# Assignment
Below are the records. Restate word for word every line from the one that contains "Open the Render menu" through the final line, both included.

[[ Material shown open ]]

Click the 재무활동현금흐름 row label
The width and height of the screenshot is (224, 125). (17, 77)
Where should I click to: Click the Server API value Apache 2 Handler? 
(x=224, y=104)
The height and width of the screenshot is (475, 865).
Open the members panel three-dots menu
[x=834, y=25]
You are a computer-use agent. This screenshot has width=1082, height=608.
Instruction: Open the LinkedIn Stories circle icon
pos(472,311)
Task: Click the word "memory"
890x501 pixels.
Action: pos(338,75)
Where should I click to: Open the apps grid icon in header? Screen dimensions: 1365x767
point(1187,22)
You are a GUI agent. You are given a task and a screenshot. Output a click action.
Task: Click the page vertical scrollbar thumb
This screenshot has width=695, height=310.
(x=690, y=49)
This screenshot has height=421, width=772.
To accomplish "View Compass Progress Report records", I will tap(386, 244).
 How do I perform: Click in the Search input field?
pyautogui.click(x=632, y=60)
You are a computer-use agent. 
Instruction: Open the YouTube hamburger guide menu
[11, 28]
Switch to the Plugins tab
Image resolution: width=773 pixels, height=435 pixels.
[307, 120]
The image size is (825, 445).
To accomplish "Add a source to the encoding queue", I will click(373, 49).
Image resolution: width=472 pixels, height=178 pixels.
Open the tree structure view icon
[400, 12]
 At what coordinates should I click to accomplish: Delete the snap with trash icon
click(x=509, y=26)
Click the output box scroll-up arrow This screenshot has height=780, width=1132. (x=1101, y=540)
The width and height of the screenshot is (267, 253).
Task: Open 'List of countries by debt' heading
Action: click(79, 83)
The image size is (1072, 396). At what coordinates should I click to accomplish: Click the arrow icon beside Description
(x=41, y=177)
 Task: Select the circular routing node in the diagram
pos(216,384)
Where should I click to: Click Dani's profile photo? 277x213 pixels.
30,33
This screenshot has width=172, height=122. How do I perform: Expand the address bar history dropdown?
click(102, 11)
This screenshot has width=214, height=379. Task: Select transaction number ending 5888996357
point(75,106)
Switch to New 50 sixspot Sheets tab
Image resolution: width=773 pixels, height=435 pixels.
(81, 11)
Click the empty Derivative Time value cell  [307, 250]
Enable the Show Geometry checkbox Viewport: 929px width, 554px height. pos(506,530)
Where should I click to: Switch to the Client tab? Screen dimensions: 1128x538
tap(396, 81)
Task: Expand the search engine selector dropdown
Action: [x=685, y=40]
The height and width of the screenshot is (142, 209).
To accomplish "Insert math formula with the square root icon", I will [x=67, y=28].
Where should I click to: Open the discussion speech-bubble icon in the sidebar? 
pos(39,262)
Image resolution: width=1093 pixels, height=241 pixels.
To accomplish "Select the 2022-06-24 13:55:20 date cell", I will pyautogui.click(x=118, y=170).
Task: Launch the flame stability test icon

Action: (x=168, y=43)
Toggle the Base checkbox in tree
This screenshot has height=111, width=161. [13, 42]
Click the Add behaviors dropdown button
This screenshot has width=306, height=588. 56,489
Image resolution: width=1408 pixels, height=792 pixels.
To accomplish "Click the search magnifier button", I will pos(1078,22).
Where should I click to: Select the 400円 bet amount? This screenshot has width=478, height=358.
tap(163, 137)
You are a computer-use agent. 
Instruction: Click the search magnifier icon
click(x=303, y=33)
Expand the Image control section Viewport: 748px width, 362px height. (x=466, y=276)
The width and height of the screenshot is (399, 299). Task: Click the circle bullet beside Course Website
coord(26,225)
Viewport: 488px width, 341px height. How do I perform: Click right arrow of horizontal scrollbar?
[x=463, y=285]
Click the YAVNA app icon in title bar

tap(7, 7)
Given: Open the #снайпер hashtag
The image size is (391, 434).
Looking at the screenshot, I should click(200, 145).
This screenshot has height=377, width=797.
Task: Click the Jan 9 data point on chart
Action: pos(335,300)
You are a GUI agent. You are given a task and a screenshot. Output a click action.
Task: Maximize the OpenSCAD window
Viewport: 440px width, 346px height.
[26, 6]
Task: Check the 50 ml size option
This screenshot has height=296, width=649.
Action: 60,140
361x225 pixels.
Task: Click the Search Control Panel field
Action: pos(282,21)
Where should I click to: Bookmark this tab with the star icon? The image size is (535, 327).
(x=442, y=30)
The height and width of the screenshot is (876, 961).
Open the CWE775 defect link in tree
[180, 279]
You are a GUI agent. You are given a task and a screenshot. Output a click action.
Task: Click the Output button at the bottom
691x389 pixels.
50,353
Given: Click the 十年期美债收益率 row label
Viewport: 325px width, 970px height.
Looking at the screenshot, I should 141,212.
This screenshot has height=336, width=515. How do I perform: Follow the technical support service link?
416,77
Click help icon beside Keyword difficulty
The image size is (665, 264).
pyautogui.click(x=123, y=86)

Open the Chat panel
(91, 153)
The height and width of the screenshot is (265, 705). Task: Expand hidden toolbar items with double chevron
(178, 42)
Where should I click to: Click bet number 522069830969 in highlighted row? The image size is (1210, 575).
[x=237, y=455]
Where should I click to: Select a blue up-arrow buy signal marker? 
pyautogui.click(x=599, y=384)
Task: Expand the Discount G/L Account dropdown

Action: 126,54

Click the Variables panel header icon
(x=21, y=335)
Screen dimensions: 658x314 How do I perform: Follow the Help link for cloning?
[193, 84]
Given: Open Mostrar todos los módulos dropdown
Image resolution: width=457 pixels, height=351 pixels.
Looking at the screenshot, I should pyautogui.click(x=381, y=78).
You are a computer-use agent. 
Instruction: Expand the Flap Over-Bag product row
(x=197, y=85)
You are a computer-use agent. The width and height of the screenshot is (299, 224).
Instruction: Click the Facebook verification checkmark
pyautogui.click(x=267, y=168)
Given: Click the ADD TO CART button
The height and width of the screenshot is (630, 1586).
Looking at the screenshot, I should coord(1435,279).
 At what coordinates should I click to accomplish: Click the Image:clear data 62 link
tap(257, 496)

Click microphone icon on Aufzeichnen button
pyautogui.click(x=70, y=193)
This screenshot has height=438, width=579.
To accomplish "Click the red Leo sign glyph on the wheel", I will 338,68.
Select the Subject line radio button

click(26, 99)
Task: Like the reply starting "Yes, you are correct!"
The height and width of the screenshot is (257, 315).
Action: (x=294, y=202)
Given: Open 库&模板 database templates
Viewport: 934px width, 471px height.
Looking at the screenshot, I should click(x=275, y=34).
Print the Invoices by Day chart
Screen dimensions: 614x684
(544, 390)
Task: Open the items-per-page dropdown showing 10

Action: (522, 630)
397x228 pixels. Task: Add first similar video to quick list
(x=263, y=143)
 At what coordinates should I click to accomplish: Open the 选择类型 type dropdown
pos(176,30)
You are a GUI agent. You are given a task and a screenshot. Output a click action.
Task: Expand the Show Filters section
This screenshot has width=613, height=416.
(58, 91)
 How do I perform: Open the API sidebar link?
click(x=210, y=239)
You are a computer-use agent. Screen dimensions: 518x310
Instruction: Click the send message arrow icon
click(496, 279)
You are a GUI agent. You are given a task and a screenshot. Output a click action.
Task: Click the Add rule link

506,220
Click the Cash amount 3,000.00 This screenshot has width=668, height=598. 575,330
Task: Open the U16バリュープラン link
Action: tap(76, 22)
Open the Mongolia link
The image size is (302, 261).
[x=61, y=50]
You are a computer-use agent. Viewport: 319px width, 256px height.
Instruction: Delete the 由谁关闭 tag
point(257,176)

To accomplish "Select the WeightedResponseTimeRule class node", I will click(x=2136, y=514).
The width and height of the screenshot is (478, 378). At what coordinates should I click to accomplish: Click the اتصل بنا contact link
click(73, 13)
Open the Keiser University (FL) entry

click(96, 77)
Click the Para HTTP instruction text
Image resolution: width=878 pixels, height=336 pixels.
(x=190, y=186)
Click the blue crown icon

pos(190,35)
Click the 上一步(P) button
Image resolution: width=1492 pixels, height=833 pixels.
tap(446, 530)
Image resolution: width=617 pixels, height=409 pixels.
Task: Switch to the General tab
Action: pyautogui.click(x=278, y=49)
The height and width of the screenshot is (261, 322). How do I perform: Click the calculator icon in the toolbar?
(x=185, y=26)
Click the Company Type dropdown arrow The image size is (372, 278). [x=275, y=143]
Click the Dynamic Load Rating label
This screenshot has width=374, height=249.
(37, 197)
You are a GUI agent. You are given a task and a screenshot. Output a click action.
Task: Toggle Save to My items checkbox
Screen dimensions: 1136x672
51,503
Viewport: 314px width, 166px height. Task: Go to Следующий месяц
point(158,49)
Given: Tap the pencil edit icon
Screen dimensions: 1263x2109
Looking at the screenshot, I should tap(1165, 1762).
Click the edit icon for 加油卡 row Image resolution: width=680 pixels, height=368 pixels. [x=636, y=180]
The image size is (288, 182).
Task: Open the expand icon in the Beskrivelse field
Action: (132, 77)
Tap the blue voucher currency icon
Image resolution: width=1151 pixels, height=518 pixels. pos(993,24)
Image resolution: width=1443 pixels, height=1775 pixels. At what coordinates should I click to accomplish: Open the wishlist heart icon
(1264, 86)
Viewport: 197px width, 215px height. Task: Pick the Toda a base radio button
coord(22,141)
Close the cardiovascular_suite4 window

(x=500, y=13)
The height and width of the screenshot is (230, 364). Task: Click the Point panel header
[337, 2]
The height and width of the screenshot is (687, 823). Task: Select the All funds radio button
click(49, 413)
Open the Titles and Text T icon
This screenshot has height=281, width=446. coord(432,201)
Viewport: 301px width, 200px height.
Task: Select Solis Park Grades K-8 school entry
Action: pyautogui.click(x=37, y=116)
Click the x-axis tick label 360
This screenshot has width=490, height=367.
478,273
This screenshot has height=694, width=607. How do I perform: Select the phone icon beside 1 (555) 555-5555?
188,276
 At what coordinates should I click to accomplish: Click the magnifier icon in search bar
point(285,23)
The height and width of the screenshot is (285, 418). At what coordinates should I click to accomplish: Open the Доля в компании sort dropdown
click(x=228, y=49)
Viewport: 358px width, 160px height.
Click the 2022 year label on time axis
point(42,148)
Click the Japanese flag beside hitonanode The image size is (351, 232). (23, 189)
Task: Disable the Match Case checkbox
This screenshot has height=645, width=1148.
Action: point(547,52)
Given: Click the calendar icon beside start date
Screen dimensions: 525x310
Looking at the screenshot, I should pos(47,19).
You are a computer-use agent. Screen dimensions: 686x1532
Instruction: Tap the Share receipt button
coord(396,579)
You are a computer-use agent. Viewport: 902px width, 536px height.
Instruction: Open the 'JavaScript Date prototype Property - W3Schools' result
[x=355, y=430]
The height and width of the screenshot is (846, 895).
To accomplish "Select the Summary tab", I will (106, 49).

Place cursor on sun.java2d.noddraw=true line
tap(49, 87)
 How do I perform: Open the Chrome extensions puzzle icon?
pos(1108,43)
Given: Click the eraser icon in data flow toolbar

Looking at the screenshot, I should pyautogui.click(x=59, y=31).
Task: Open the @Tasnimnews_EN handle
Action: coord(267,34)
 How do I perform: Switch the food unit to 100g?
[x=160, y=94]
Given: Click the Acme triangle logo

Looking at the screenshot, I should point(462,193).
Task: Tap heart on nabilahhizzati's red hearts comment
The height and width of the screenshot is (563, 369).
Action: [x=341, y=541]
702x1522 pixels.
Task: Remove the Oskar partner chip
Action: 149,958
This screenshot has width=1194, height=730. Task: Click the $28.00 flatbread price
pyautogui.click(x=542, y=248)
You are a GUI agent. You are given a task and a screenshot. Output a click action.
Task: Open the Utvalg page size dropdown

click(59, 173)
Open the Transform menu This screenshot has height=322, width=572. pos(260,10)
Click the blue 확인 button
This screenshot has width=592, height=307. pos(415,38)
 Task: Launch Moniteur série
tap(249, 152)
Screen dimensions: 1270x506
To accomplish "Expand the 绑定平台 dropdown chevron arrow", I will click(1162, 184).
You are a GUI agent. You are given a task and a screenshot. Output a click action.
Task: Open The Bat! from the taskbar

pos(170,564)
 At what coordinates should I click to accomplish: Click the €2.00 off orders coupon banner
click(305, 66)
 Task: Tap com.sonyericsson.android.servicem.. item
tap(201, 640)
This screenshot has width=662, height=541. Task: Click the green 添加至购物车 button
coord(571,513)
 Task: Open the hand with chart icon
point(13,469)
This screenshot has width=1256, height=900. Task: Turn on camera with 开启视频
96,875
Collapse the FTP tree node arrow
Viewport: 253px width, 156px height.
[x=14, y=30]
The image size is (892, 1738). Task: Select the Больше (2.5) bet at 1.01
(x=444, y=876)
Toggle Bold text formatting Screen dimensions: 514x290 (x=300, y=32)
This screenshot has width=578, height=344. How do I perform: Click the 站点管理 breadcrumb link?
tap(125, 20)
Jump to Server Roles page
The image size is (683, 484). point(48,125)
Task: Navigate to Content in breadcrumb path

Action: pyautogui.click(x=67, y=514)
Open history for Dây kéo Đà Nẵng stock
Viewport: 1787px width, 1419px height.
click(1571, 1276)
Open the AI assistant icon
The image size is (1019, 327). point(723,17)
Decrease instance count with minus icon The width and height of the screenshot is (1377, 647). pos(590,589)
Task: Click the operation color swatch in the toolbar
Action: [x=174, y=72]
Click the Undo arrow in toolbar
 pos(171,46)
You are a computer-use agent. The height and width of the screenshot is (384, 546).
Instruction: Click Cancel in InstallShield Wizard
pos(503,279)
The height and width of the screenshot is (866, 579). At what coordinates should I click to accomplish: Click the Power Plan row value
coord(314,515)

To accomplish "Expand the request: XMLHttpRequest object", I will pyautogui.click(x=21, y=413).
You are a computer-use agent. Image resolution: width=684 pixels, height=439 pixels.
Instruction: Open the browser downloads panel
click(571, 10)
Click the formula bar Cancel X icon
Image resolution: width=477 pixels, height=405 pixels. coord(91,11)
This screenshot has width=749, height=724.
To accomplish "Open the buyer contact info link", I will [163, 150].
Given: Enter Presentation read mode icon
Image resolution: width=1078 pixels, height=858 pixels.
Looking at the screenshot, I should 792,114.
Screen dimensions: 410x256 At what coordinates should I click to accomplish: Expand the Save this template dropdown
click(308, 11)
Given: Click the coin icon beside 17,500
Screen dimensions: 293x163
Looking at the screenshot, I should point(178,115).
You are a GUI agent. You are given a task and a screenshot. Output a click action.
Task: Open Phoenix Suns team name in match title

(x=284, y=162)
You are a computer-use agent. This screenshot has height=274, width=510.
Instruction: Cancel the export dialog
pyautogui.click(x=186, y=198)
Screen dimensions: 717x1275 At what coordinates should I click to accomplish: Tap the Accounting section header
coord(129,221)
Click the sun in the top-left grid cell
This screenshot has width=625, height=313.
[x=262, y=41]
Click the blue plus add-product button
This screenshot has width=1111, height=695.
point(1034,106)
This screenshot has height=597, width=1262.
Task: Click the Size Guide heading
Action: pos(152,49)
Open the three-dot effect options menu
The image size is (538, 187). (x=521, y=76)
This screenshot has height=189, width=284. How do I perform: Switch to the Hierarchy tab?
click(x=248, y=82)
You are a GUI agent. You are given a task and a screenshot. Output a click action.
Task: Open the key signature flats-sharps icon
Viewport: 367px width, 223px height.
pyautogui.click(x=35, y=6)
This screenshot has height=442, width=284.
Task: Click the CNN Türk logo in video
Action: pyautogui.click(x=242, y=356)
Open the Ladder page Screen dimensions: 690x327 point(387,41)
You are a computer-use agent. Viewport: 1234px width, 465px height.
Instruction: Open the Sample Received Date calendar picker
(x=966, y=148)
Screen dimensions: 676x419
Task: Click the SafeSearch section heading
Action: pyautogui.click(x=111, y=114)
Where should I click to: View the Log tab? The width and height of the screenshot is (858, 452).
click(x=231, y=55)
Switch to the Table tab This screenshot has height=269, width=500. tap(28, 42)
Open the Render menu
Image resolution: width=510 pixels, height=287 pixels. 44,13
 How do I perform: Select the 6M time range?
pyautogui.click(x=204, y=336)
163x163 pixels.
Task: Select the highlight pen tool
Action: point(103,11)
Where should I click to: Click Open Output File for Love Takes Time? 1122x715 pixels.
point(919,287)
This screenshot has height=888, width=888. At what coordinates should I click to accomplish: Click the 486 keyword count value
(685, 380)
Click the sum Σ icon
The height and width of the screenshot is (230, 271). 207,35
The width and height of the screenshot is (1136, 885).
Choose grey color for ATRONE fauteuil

[[ Material shown closed ]]

# Task output
Open the Render menu
Image resolution: width=510 pixels, height=287 pixels. 44,13
 How do I perform: Select the 6M time range?
pyautogui.click(x=204, y=336)
163x163 pixels.
Task: Select the highlight pen tool
Action: point(103,11)
Where should I click to: Click Open Output File for Love Takes Time? 1122x715 pixels.
point(919,287)
This screenshot has height=888, width=888. At what coordinates should I click to accomplish: Click the 486 keyword count value
(685, 380)
Click the sum Σ icon
The height and width of the screenshot is (230, 271). 207,35
The width and height of the screenshot is (1136, 885).
Choose grey color for ATRONE fauteuil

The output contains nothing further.